[Stored data entries]
------------------------------------------------------------------------
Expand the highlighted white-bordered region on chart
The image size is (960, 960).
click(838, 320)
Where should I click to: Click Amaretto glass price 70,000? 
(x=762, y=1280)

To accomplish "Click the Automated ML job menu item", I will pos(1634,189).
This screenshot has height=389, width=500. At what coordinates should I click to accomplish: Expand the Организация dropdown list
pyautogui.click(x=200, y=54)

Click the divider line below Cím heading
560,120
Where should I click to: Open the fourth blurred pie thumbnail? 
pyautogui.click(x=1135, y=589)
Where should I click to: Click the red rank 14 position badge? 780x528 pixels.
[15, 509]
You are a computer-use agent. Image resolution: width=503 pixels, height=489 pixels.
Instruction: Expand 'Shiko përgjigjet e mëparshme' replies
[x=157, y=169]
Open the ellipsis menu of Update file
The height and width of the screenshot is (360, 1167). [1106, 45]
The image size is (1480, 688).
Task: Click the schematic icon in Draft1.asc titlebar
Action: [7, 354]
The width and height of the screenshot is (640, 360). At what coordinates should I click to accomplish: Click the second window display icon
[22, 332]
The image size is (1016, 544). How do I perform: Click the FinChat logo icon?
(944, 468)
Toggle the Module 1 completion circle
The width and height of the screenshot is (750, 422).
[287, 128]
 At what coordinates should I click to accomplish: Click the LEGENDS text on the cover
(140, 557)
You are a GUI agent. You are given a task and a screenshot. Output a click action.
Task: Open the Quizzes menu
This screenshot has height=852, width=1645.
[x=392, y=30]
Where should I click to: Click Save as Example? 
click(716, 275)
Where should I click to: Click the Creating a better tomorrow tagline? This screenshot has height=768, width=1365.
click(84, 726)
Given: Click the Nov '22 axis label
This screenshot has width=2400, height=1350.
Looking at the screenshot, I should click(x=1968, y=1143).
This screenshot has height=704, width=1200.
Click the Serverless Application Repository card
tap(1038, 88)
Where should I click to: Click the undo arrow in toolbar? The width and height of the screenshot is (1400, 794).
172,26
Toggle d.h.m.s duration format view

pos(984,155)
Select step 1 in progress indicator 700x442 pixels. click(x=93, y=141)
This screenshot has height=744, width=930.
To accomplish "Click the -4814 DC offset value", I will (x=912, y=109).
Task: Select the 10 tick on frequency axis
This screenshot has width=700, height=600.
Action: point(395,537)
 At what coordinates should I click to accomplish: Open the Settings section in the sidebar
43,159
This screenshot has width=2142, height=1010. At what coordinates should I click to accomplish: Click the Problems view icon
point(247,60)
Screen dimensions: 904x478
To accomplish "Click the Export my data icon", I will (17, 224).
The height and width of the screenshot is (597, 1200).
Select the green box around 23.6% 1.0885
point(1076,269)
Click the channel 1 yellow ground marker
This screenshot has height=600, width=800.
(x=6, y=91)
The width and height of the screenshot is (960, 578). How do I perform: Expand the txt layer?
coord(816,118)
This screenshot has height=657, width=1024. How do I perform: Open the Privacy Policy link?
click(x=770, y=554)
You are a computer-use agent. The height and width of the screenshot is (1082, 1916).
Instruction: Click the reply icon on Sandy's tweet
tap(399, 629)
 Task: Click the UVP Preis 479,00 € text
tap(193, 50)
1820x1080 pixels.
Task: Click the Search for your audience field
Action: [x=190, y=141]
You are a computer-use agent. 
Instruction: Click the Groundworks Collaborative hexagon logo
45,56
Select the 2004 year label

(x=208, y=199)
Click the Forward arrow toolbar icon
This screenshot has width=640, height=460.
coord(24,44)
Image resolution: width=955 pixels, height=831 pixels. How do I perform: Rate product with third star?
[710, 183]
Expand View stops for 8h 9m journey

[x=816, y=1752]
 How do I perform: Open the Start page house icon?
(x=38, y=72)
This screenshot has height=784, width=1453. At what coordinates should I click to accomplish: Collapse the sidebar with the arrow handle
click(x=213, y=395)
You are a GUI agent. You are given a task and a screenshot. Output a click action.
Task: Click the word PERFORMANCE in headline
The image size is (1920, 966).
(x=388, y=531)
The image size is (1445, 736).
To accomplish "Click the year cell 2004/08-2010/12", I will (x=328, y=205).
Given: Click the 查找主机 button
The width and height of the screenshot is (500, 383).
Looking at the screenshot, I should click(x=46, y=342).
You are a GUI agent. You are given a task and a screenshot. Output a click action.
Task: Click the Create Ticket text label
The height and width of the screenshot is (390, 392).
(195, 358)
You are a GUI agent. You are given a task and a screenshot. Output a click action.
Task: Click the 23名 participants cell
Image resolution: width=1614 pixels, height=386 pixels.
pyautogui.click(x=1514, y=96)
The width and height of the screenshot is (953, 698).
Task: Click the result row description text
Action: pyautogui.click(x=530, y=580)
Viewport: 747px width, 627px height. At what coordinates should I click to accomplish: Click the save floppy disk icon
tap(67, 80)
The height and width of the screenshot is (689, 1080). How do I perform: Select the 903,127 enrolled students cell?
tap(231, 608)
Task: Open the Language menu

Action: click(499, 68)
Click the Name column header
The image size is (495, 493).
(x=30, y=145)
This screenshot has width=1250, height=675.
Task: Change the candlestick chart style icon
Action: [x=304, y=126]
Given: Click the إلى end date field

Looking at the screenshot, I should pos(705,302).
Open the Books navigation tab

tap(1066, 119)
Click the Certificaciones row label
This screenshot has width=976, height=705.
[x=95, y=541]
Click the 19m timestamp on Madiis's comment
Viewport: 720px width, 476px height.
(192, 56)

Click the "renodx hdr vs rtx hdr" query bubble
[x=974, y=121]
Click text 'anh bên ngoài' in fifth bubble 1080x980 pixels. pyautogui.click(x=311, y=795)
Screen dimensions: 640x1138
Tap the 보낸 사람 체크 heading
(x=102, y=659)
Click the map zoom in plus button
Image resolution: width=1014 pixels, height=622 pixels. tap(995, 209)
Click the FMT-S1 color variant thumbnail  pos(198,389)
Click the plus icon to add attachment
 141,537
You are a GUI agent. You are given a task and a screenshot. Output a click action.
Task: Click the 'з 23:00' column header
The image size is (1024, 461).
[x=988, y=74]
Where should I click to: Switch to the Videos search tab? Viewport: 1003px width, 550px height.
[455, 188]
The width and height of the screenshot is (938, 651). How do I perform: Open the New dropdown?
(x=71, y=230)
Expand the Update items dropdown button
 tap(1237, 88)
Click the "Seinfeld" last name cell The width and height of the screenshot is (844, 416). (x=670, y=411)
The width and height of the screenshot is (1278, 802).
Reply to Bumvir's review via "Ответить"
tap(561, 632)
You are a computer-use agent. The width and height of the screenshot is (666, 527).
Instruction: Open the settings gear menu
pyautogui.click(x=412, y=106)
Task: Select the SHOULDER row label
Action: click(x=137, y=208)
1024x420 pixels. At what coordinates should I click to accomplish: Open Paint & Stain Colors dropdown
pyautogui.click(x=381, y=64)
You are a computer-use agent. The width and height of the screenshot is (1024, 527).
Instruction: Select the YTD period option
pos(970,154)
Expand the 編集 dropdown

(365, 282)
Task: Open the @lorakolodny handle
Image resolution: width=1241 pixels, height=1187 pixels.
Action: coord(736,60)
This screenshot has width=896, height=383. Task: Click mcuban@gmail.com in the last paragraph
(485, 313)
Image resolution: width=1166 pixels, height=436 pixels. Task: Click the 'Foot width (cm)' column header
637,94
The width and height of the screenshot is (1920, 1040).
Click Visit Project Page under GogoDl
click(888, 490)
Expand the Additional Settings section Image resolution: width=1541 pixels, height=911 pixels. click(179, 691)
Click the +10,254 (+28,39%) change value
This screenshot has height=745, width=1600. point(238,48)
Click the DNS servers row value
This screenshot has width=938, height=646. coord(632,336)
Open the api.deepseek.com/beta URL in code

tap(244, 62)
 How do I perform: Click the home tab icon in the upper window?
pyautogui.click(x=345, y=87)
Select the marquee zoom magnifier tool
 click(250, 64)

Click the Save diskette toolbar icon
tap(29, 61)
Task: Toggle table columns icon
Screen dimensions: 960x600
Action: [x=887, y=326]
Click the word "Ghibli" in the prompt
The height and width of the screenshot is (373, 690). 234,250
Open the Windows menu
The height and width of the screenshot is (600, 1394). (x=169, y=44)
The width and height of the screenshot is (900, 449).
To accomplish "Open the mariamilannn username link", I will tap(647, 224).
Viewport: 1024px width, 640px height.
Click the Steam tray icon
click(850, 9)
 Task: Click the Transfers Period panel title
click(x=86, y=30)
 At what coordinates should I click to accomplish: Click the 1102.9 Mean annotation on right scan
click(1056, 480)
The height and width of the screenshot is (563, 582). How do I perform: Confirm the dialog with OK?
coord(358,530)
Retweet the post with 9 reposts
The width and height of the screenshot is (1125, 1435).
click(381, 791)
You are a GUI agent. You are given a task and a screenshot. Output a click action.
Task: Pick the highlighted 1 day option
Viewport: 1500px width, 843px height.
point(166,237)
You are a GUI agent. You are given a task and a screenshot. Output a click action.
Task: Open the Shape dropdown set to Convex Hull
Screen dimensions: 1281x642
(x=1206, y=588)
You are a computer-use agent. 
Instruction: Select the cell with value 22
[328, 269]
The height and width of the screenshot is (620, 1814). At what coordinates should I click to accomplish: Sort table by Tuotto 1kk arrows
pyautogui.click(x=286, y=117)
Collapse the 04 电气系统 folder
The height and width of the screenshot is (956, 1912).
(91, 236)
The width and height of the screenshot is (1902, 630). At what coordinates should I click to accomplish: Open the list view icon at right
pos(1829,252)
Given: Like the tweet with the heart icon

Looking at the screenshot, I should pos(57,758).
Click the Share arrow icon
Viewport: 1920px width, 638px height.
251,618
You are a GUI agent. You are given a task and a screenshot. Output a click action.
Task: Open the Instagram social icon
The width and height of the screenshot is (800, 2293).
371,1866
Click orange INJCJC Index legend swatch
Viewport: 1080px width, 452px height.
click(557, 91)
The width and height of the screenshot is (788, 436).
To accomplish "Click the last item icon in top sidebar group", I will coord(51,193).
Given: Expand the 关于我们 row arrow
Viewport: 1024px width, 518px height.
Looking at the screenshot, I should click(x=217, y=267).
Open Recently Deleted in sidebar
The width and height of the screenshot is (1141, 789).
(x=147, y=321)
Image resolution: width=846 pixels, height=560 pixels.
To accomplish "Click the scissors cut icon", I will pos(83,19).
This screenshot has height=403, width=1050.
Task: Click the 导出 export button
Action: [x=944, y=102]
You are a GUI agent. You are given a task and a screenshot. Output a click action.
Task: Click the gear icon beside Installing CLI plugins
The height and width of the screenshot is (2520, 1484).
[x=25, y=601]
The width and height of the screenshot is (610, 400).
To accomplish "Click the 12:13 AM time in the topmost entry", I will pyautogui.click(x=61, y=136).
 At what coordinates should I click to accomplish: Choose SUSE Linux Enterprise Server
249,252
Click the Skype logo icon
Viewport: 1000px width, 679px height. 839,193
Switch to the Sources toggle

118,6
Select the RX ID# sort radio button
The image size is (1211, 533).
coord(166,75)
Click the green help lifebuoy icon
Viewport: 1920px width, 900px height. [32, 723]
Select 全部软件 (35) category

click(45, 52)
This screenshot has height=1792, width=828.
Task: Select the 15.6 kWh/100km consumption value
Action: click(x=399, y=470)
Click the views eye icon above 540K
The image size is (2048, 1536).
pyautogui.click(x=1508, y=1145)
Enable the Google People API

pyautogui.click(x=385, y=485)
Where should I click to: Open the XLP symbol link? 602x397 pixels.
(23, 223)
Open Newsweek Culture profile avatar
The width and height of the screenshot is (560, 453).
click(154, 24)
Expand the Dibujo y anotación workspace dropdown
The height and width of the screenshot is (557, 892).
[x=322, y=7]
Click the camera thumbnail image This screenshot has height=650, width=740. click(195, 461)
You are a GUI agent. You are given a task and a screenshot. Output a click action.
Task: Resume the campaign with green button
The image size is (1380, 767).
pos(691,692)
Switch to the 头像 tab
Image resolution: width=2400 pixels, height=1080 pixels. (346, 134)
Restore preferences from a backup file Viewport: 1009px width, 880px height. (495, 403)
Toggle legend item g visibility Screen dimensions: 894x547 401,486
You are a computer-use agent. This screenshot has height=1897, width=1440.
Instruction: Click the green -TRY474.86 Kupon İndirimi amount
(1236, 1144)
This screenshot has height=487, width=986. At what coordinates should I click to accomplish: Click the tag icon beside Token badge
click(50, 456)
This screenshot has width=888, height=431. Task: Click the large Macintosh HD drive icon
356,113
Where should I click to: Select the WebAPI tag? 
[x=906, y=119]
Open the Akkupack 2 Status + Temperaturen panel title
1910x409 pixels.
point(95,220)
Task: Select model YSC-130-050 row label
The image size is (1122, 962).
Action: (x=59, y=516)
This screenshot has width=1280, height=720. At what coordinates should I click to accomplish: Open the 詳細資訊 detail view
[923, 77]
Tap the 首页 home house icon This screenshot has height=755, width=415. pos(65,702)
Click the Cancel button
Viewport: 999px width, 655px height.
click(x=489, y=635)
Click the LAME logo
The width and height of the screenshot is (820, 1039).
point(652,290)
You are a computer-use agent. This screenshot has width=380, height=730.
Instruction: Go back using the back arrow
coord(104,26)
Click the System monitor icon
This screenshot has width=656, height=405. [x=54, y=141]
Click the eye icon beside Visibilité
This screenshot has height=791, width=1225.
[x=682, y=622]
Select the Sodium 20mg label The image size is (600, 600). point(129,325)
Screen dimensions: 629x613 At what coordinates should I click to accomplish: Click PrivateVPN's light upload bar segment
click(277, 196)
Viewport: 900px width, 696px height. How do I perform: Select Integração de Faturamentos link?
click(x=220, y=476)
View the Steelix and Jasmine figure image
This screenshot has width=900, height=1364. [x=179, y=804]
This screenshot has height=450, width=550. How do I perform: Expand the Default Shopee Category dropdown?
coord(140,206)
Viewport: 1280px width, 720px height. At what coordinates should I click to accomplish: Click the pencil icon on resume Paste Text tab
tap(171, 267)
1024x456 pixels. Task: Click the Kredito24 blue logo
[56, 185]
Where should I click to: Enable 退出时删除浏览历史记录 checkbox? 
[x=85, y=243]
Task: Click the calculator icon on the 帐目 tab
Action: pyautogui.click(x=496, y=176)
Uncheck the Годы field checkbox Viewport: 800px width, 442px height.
------------------------------------------------------------------------
## PROMPT
Search the records for the word "computer", then list every line that has it.

## RESPONSE BOX
You are a computer-use agent. Image resolution: width=503 pixels, height=489 pixels.
You are a computer-use agent. The height and width of the screenshot is (1082, 1916).
You are a computer-use agent. 
You are a computer-use agent. The width and height of the screenshot is (666, 527).
You are a computer-use agent. The width and height of the screenshot is (1024, 527).
You are a computer-use agent. 
You are a computer-use agent. This screenshot has height=1897, width=1440.
You are a computer-use agent. This screenshot has width=380, height=730.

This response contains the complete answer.